Thank you for elaborating mine and Kaspas queries. From what you’re saying and on the basis of ultrasound scans there is a high percentage that I really have bilateral inguinal hernias.
You’’’re also right to say that my situation is more complex due to the joint pains, especially in the hips and lower back. I’’’ve been living with musculoskeletal issues for quite some time and seems they do get progressively more complex. Unfortunately without the correct diagnosis I cannot deal appropriately with existing health issues and therefore I am confused by the symptoms. But I am pretty sure that hernias have enhanced certain pains in my legs and hips. -
[USER=”2658″]scaredtodeath[/USER] As I said, there is a part of your question that I do not understand. However, I will answer based on how I understood your question.
There are many tissue repair methods, which result in different outcomes. Most of the tissue repairs before the start of mesh hernia repair were modified Bassini repairs, which showed a recurrence rate that was too high back then.
However, the recurrence rate of original Bassini repair reported first in 1870 was 2.7%. I think the ‘modified’ surgery, which corrupted the original method, caused the recurrence rate to go as high as 30%, while that of the original method was 2.7%. As far as I understand, the fundamental difference between the original and the corrupt Bassini repair is that the one firmly saws together the defect margin of transversalis fascia to close the hernia opening created by a tear or a gap and the other does not.I think that sawing the transversalis fascia defect should become the most important principle of hernia repair surgeries. In this context, there is nothing strange about the recurrence rate of Shouldice repair which fully embraces this principle, being as low as 1 to 2%. I believe that any tissue repair that fully embraces such principle can show the recurrence rate as low as 2%, and a better designed repair method may reduce the recurrence rate down to almost zero. Meanwhile a tissue repair not following such principle may result in the recurrence rate of 10 to 30%. Such principle of surgery is the most important element of a successful surgery for both indirect and direct hernias.

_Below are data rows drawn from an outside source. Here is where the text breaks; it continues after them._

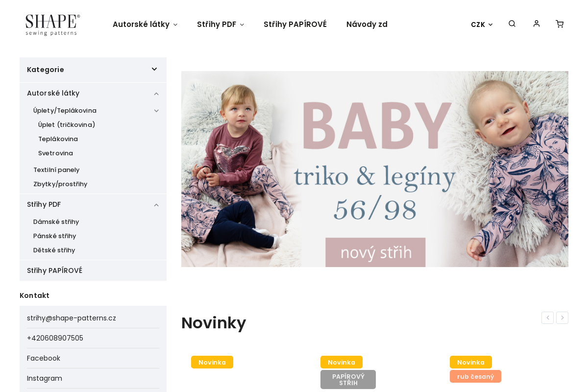The image size is (588, 392).
Task: Open the shopping cart icon
Action: [560, 24]
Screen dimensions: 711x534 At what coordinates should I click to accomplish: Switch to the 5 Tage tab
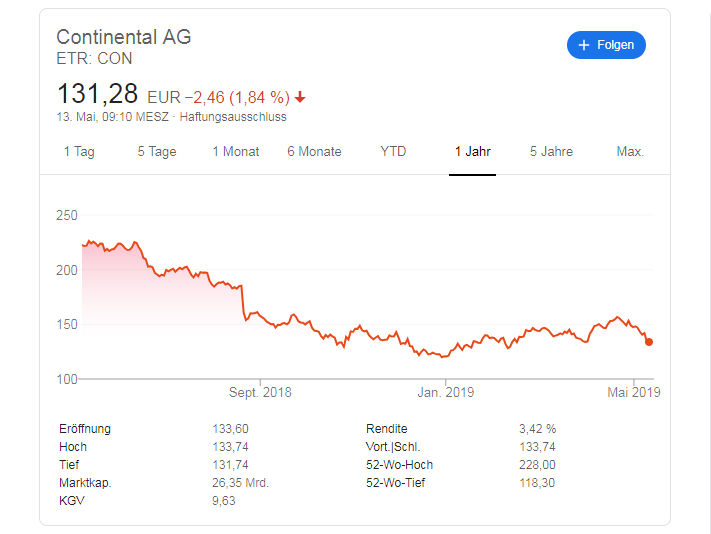click(157, 151)
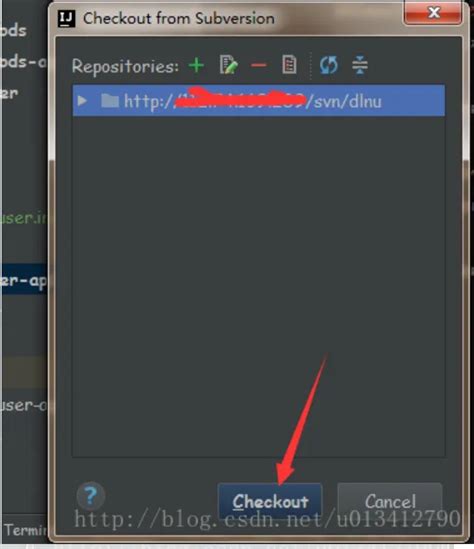Viewport: 474px width, 549px height.
Task: Refresh the repositories list
Action: pyautogui.click(x=328, y=65)
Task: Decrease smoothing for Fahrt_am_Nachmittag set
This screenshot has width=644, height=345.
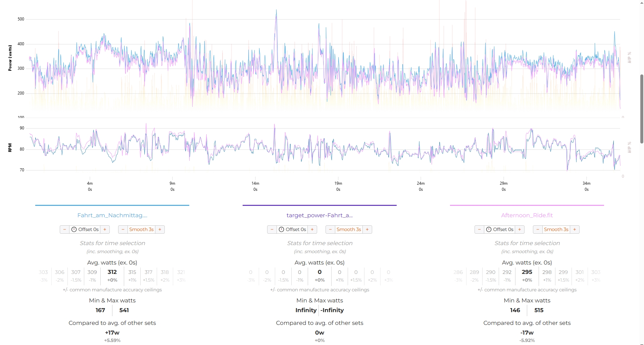Action: pos(123,229)
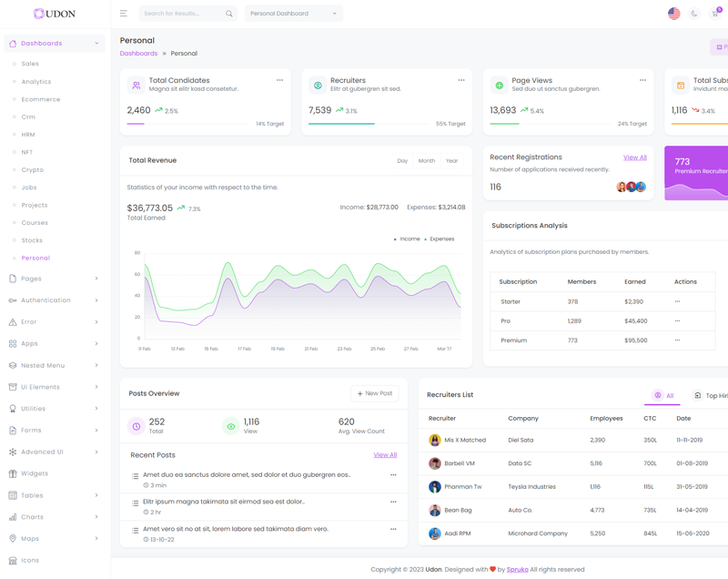Switch revenue chart to Month view
Viewport: 728px width, 579px height.
pyautogui.click(x=427, y=161)
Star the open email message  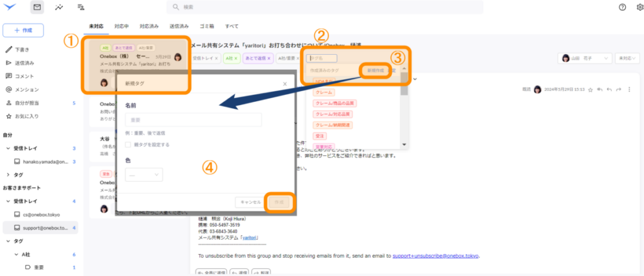(591, 90)
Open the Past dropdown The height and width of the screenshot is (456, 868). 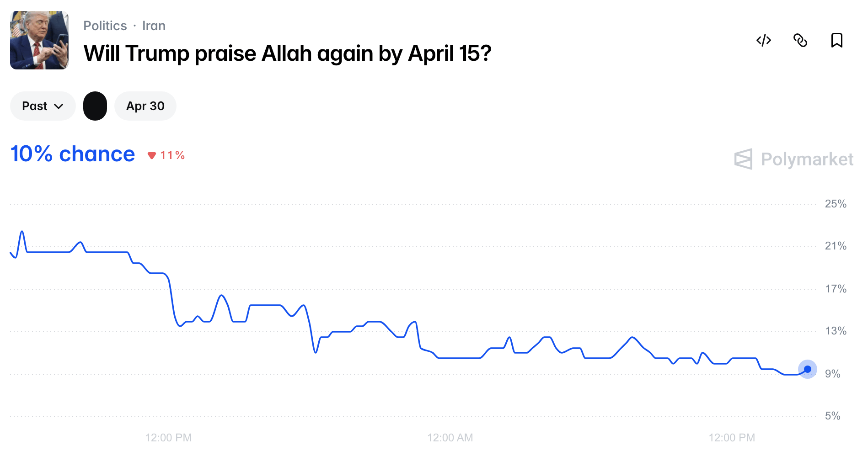pyautogui.click(x=43, y=106)
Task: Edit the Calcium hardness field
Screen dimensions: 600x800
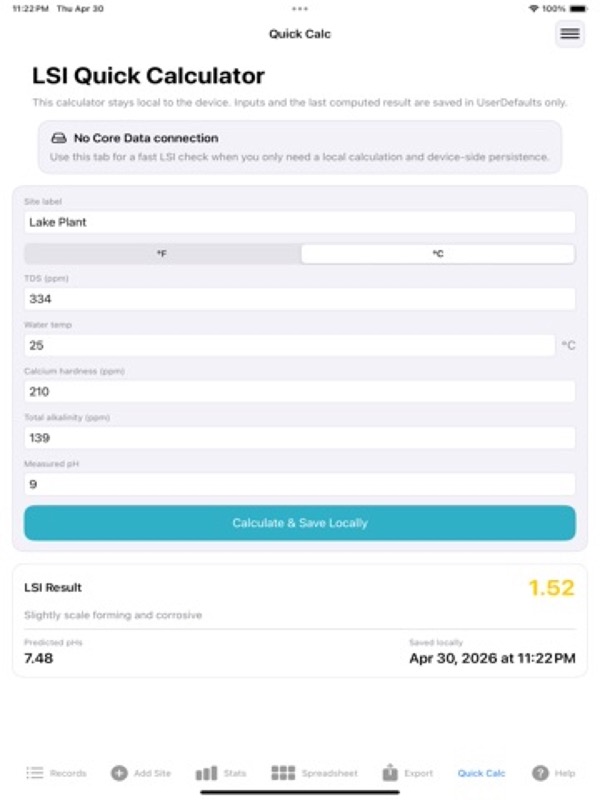Action: [300, 392]
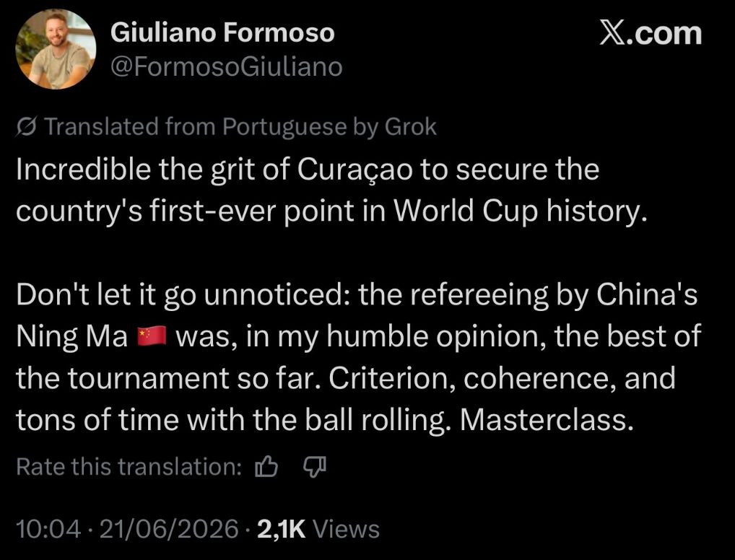Click the first paragraph about Curaçao
Image resolution: width=735 pixels, height=560 pixels.
[x=332, y=190]
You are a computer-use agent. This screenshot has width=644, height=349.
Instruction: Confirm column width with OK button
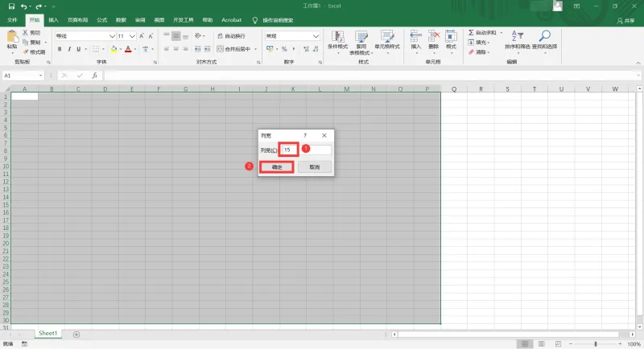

A tissue repair carried out fully following such principle will allow the patients to quickly recover, and the patients who received such repair will be able to return to their normal lives much faster than the patients who received other type of tissue repairs. So, I impose no restriction on my patients who received our inguinal hernia repair to engage in strenuous exercise, once three weeks pass from the repair surgery.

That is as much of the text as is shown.